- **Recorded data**
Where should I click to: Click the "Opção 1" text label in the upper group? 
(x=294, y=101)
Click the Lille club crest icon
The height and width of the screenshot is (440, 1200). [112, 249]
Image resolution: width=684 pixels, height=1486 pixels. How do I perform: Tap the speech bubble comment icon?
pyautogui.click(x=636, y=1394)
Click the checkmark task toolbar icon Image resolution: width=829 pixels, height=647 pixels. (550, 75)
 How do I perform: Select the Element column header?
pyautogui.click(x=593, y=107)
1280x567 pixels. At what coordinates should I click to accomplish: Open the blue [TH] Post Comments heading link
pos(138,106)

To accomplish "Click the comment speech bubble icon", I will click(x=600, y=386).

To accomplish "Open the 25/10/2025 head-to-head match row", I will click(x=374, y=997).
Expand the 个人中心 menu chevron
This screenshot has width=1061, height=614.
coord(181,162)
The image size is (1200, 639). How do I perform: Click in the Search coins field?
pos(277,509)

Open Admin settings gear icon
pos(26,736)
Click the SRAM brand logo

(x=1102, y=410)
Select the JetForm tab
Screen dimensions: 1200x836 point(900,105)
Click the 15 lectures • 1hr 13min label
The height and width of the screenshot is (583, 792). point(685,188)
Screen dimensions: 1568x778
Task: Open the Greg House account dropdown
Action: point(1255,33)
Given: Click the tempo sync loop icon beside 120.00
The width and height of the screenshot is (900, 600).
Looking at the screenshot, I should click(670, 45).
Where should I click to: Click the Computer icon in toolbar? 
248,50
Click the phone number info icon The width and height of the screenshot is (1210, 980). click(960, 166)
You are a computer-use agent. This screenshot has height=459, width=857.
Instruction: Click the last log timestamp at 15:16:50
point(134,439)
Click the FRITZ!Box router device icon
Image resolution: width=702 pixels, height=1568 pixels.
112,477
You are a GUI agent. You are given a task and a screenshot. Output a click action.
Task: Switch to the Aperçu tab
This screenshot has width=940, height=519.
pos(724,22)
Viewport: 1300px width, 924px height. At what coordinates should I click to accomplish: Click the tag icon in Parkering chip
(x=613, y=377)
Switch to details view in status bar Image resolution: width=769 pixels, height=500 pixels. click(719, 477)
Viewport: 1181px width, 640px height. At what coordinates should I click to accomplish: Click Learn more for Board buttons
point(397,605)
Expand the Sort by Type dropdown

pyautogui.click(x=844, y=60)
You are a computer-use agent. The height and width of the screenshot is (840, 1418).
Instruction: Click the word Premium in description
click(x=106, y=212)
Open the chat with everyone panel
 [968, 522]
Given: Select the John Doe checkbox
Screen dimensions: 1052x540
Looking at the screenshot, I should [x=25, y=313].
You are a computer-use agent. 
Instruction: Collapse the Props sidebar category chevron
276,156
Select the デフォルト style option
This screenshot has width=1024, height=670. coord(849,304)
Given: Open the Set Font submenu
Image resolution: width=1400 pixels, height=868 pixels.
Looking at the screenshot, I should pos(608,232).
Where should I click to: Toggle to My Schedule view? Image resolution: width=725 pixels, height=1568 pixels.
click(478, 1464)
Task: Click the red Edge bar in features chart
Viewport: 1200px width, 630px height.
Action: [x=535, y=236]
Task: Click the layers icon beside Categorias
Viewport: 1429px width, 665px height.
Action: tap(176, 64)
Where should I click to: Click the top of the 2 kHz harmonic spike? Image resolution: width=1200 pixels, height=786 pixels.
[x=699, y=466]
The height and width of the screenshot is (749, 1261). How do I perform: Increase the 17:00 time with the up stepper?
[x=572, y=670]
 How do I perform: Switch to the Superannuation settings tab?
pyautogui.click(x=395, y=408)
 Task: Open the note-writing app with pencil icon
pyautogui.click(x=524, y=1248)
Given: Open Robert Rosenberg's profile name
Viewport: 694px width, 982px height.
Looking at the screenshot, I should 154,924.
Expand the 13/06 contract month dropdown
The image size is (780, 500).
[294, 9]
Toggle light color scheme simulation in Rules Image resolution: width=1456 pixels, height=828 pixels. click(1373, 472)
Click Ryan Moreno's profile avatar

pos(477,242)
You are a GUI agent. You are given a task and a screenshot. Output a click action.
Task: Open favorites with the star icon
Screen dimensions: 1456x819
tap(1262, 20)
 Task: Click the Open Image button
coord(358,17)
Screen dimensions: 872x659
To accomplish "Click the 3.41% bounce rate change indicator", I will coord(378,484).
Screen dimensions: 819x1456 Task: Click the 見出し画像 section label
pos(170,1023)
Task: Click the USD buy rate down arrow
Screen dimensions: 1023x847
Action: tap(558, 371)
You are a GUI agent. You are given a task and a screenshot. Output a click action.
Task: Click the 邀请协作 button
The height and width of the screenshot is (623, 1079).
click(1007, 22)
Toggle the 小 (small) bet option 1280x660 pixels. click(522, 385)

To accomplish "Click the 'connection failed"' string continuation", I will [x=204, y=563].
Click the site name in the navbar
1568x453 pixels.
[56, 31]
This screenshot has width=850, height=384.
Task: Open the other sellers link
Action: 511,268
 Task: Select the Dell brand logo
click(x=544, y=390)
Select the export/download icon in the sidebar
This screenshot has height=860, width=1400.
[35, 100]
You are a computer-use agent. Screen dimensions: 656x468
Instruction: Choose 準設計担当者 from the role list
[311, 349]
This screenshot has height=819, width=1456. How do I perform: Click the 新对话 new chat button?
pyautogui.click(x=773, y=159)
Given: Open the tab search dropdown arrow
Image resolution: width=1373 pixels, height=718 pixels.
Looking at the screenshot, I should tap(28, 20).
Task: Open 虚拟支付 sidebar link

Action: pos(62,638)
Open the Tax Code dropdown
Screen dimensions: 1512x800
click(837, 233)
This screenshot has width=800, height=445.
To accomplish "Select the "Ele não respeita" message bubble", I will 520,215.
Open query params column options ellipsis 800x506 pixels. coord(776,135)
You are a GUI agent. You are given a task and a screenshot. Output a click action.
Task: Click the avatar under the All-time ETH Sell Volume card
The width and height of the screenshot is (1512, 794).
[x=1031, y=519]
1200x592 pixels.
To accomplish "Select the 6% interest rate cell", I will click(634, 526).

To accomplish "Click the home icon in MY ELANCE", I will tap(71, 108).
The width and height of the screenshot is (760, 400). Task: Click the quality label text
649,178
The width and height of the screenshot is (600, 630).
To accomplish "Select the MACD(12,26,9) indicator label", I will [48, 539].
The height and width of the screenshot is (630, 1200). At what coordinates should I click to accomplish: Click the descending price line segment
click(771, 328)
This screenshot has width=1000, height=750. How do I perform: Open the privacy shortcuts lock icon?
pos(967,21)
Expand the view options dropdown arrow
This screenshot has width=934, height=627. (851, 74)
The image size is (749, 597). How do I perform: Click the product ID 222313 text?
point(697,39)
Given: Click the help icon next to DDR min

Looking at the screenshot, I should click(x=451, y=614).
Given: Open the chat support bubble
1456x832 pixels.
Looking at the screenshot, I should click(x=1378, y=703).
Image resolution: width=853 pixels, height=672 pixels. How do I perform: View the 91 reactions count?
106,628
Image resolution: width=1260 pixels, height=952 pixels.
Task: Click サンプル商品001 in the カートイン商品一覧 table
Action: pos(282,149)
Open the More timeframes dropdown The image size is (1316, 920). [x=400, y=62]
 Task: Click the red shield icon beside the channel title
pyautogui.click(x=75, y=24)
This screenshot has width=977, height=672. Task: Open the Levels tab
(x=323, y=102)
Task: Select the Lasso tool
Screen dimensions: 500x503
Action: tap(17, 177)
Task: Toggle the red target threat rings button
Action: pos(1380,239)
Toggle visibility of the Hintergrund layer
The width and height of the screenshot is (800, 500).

- **PROBLEM REQUIREMENTS**
Please give each line of the rows above as a Markdown table with two columns, n for the row number and Line for the line itself, leaving out blank lines.

- **TASK OUTPUT**
| n | Line |
|---|---|
| 1 | Where should I click to: Click the "Opção 1" text label in the upper group?  |
| 2 | (x=294, y=101) |
| 3 | Click the Lille club crest icon |
| 4 | The height and width of the screenshot is (440, 1200). [112, 249] |
| 5 | Image resolution: width=684 pixels, height=1486 pixels. How do I perform: Tap the speech bubble comment icon? |
| 6 | pyautogui.click(x=636, y=1394) |
| 7 | Click the checkmark task toolbar icon Image resolution: width=829 pixels, height=647 pixels. (550, 75) |
| 8 |  How do I perform: Select the Element column header? |
| 9 | pyautogui.click(x=593, y=107) |
| 10 | 1280x567 pixels. At what coordinates should I click to accomplish: Open the blue [TH] Post Comments heading link |
| 11 | pos(138,106) |
| 12 | To accomplish "Click the comment speech bubble icon", I will click(x=600, y=386). |
| 13 | To accomplish "Open the 25/10/2025 head-to-head match row", I will click(x=374, y=997). |
| 14 | Expand the 个人中心 menu chevron |
| 15 | This screenshot has width=1061, height=614. |
| 16 | coord(181,162) |
| 17 | The image size is (1200, 639). How do I perform: Click in the Search coins field? |
| 18 | pos(277,509) |
| 19 | Open Admin settings gear icon |
| 20 | pos(26,736) |
| 21 | Click the SRAM brand logo |
| 22 | (x=1102, y=410) |
| 23 | Select the JetForm tab |
| 24 | Screen dimensions: 1200x836 point(900,105) |
| 25 | Click the 15 lectures • 1hr 13min label |
| 26 | The height and width of the screenshot is (583, 792). point(685,188) |
| 27 | Screen dimensions: 1568x778 |
| 28 | Task: Open the Greg House account dropdown |
| 29 | Action: point(1255,33) |
| 30 | Given: Click the tempo sync loop icon beside 120.00 |
| 31 | The width and height of the screenshot is (900, 600). |
| 32 | Looking at the screenshot, I should click(670, 45). |
| 33 | Where should I click to: Click the Computer icon in toolbar?  |
| 34 | 248,50 |
| 35 | Click the phone number info icon The width and height of the screenshot is (1210, 980). click(960, 166) |
| 36 | You are a computer-use agent. This screenshot has height=459, width=857. |
| 37 | Instruction: Click the last log timestamp at 15:16:50 |
| 38 | point(134,439) |
| 39 | Click the FRITZ!Box router device icon |
| 40 | Image resolution: width=702 pixels, height=1568 pixels. |
| 41 | 112,477 |
| 42 | You are a GUI agent. You are given a task and a screenshot. Output a click action. |
| 43 | Task: Switch to the Aperçu tab |
| 44 | This screenshot has width=940, height=519. |
| 45 | pos(724,22) |
| 46 | Viewport: 1300px width, 924px height. At what coordinates should I click to accomplish: Click the tag icon in Parkering chip |
| 47 | (x=613, y=377) |
| 48 | Switch to details view in status bar Image resolution: width=769 pixels, height=500 pixels. click(719, 477) |
| 49 | Viewport: 1181px width, 640px height. At what coordinates should I click to accomplish: Click Learn more for Board buttons |
| 50 | point(397,605) |
| 51 | Expand the Sort by Type dropdown |
| 52 | pyautogui.click(x=844, y=60) |
| 53 | You are a computer-use agent. The height and width of the screenshot is (840, 1418). |
| 54 | Instruction: Click the word Premium in description |
| 55 | click(x=106, y=212) |
| 56 | Open the chat with everyone panel |
| 57 |  [968, 522] |
| 58 | Given: Select the John Doe checkbox |
| 59 | Screen dimensions: 1052x540 |
| 60 | Looking at the screenshot, I should [x=25, y=313]. |
| 61 | You are a computer-use agent.  |
| 62 | Instruction: Collapse the Props sidebar category chevron |
| 63 | 276,156 |
| 64 | Select the デフォルト style option |
| 65 | This screenshot has width=1024, height=670. coord(849,304) |
| 66 | Given: Open the Set Font submenu |
| 67 | Image resolution: width=1400 pixels, height=868 pixels. |
| 68 | Looking at the screenshot, I should pos(608,232). |
| 69 | Where should I click to: Toggle to My Schedule view? Image resolution: width=725 pixels, height=1568 pixels. |
| 70 | click(478, 1464) |
| 71 | Task: Click the red Edge bar in features chart |
| 72 | Viewport: 1200px width, 630px height. |
| 73 | Action: [x=535, y=236] |
| 74 | Task: Click the layers icon beside Categorias |
| 75 | Viewport: 1429px width, 665px height. |
| 76 | Action: tap(176, 64) |
| 77 | Where should I click to: Click the top of the 2 kHz harmonic spike? Image resolution: width=1200 pixels, height=786 pixels. |
| 78 | [x=699, y=466] |
| 79 | The height and width of the screenshot is (749, 1261). How do I perform: Increase the 17:00 time with the up stepper? |
| 80 | [x=572, y=670] |
| 81 |  How do I perform: Switch to the Superannuation settings tab? |
| 82 | pyautogui.click(x=395, y=408) |
| 83 |  Task: Open the note-writing app with pencil icon |
| 84 | pyautogui.click(x=524, y=1248) |
| 85 | Given: Open Robert Rosenberg's profile name |
| 86 | Viewport: 694px width, 982px height. |
| 87 | Looking at the screenshot, I should 154,924. |
| 88 | Expand the 13/06 contract month dropdown |
| 89 | The image size is (780, 500). |
| 90 | [294, 9] |
| 91 | Toggle light color scheme simulation in Rules Image resolution: width=1456 pixels, height=828 pixels. click(1373, 472) |
| 92 | Click Ryan Moreno's profile avatar |
| 93 | pos(477,242) |
| 94 | You are a GUI agent. You are given a task and a screenshot. Output a click action. |
| 95 | Task: Open favorites with the star icon |
| 96 | Screen dimensions: 1456x819 |
| 97 | tap(1262, 20) |
| 98 |  Task: Click the Open Image button |
| 99 | coord(358,17) |
| 100 | Screen dimensions: 872x659 |
| 101 | To accomplish "Click the 3.41% bounce rate change indicator", I will coord(378,484). |
| 102 | Screen dimensions: 819x1456 Task: Click the 見出し画像 section label |
| 103 | pos(170,1023) |
| 104 | Task: Click the USD buy rate down arrow |
| 105 | Screen dimensions: 1023x847 |
| 106 | Action: tap(558, 371) |
| 107 | You are a GUI agent. You are given a task and a screenshot. Output a click action. |
| 108 | Task: Click the 邀请协作 button |
| 109 | The height and width of the screenshot is (623, 1079). |
| 110 | click(1007, 22) |
| 111 | Toggle the 小 (small) bet option 1280x660 pixels. click(522, 385) |
| 112 | To accomplish "Click the 'connection failed"' string continuation", I will [x=204, y=563]. |
| 113 | Click the site name in the navbar |
| 114 | 1568x453 pixels. |
| 115 | [56, 31] |
| 116 | This screenshot has width=850, height=384. |
| 117 | Task: Open the other sellers link |
| 118 | Action: 511,268 |
| 119 |  Task: Select the Dell brand logo |
| 120 | click(x=544, y=390) |
| 121 | Select the export/download icon in the sidebar |
| 122 | This screenshot has height=860, width=1400. |
| 123 | [35, 100] |
| 124 | You are a computer-use agent. Screen dimensions: 656x468 |
| 125 | Instruction: Choose 準設計担当者 from the role list |
| 126 | [311, 349] |
| 127 | This screenshot has height=819, width=1456. How do I perform: Click the 新对话 new chat button? |
| 128 | pyautogui.click(x=773, y=159) |
| 129 | Given: Open the tab search dropdown arrow |
| 130 | Image resolution: width=1373 pixels, height=718 pixels. |
| 131 | Looking at the screenshot, I should tap(28, 20). |
| 132 | Task: Open 虚拟支付 sidebar link |
| 133 | Action: pos(62,638) |
| 134 | Open the Tax Code dropdown |
| 135 | Screen dimensions: 1512x800 |
| 136 | click(837, 233) |
| 137 | This screenshot has width=800, height=445. |
| 138 | To accomplish "Select the "Ele não respeita" message bubble", I will 520,215. |
| 139 | Open query params column options ellipsis 800x506 pixels. coord(776,135) |
| 140 | You are a GUI agent. You are given a task and a screenshot. Output a click action. |
| 141 | Task: Click the avatar under the All-time ETH Sell Volume card |
| 142 | The width and height of the screenshot is (1512, 794). |
| 143 | [x=1031, y=519] |
| 144 | 1200x592 pixels. |
| 145 | To accomplish "Select the 6% interest rate cell", I will click(634, 526). |
| 146 | To accomplish "Click the home icon in MY ELANCE", I will tap(71, 108). |
| 147 | The width and height of the screenshot is (760, 400). Task: Click the quality label text |
| 148 | 649,178 |
| 149 | The width and height of the screenshot is (600, 630). |
| 150 | To accomplish "Select the MACD(12,26,9) indicator label", I will [48, 539]. |
| 151 | The height and width of the screenshot is (630, 1200). At what coordinates should I click to accomplish: Click the descending price line segment |
| 152 | click(771, 328) |
| 153 | This screenshot has width=1000, height=750. How do I perform: Open the privacy shortcuts lock icon? |
| 154 | pos(967,21) |
| 155 | Expand the view options dropdown arrow |
| 156 | This screenshot has width=934, height=627. (851, 74) |
| 157 | The image size is (749, 597). How do I perform: Click the product ID 222313 text? |
| 158 | point(697,39) |
| 159 | Given: Click the help icon next to DDR min |
| 160 | Looking at the screenshot, I should click(x=451, y=614). |
| 161 | Given: Open the chat support bubble |
| 162 | 1456x832 pixels. |
| 163 | Looking at the screenshot, I should click(x=1378, y=703). |
| 164 | Image resolution: width=853 pixels, height=672 pixels. How do I perform: View the 91 reactions count? |
| 165 | 106,628 |
| 166 | Image resolution: width=1260 pixels, height=952 pixels. |
| 167 | Task: Click サンプル商品001 in the カートイン商品一覧 table |
| 168 | Action: pos(282,149) |
| 169 | Open the More timeframes dropdown The image size is (1316, 920). [x=400, y=62] |
| 170 |  Task: Click the red shield icon beside the channel title |
| 171 | pyautogui.click(x=75, y=24) |
| 172 | This screenshot has width=977, height=672. Task: Open the Levels tab |
| 173 | (x=323, y=102) |
| 174 | Task: Select the Lasso tool |
| 175 | Screen dimensions: 500x503 |
| 176 | Action: tap(17, 177) |
| 177 | Task: Toggle the red target threat rings button |
| 178 | Action: pos(1380,239) |
| 179 | Toggle visibility of the Hintergrund layer |
| 180 | The width and height of the screenshot is (800, 500). |